Wednesday, March 09, 2005

And Now for Some Real Heretics, Part 6

Continued from Part 5.

If what Mouravieff and others have said is true and there are two “races” within the human race, some who have higher centers and others who do not, what should be the relations between the two? First let’s look at how this scheme of Adamic and Pre-Adamic humanity maps onto the tripartite division of Paul and the Gnostics: hylic, psychic and pneumatic. Most likely, what Mouravieff calls Pre-Adamic humanity is the same as the hylics. Which means that Adamic humanity can be divided into psychics and pneumatics.

Given that there are different types of humanity coexisting, what should their relations be with each other? According to the moderate, Valentinian position, Paul solved the problem by speaking to both groups at once, and urging pneumatics to observe laws and customs even though they didn’t have to. Elaine Pagels, discussing how the Valentinians interpreted the Paul’s First Epistle to the Corinthians in The Gnostic Paul, shows the sophistication of Pauls stance.

1 Cor 1:21-24: For since, in the wisdom (sophia) of God, the cosmos did not know God through wisdom (sophia), God was pleased through the foolishness of the kerygma to save those who believe. Since the Jews ask for signs, and the Greeks seek wisdom (sophia), we preach Christ crucified, to the Jews, a scandal, to the Gentiles foolishness, but to those who are called, both Jews and Greeks, Christ, the power of God and the wisdom of God.

Is the conflict between the foolish wisdom “of this age” (1:20) and the apparent “foolishness” of God’s wisdom irreconcilable? Paul answers no: since the psychic
“cosmos” proved incapable of knowing God through his wisdom (sophia), God has accommodated his revelation to the psychics’ own limited and foolish capacity—he “was pleased through the foolishness of the kerygma to save those who believed” (1:21). Because the pychics (“Jews”) seek signs, and the pneumatics (“Greeks”) seek wisdom (sophia), Paul preaches the message in the form accessible to the greatest number: “we preach Christ crucified” (1:23). Although pychics (“the Jews”) find his message a scandal, and the pneumatics (“the Greeks”) consider it foolish, Paul insists that this kerygmatic message speaks to each of them in different ways. The psychics receive it psychically as the “power of God,” and the pneumatic “Gentiles” receive it spiritually as the “wisdom of God” (1:24) (Pagels. The Gnostic Paul, pp. 55-56)

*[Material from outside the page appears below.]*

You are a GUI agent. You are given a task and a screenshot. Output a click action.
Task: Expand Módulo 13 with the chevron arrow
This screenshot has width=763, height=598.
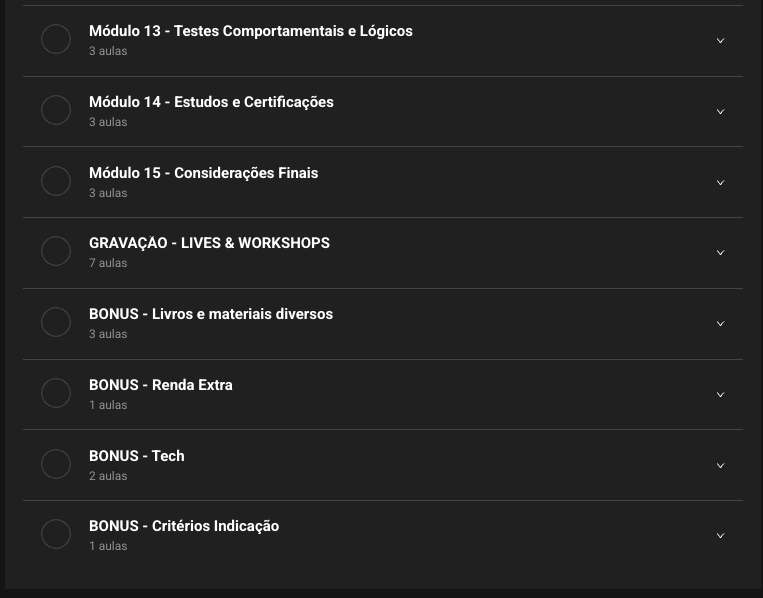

… 1 Cor 2:6-8: We do speak wisdom (sophia) among the initiates (the mature, teleioi), but not the wisdom of this age or of the archons of this age, who are passing away. But we speak the hidden wisdom (sophia) of God in a mystery, which God ordained before the aions for our glory. None of the archons of this age knew this: had they known it, they would not have crucified the Lord of glory. (Ibid., p. 57)

…Basilides explains Paul’s statement that “none of the archons of this age knew this” (2:8a) by saying that when the Great Archon (the demiurge) heard the mystery of the divine Mother Sophia, who had brought forth and sustained his power while he ignorantly believed he was the sole “god of the universe,” he “was filled with terror, and was silent.” Had the archons known this mystery, “they would not have crucified the Lord of Glory (2:8b) for that curcifixion revealed symbolically the fall and restoration of Sophia. (Ibid., p. 58)
The psychics can be saved by the presence in their midst of pneumatics, the “leaven” in the dough, to use the language of one of Jesus’s parables. But they must be careful, since the psychics “receive only a ‘potential for salvation.’’ (Ibid., p. 145) In a scheme very similar to that of Mouravieff, who claimed that Paul’s secret wisdom tradition was preserved and passed on in Eastern Orthodoxy, the Valentinians speak of “three distinct stages in the process of spiritual development,” with each stage represented as a “day:”

The “first day” signifies the hylic stage of immersion in materiality; the second day represents the psychic stage of conversion; the “third day, the pneumatic day,” signifies enlightenment or resurrection. For psychics, the first day denotes the past, the second the present, and the third the eschatological future. The apostle, then, here insists that the psychic must choose salvation “today,” that is, in the present cosmic age.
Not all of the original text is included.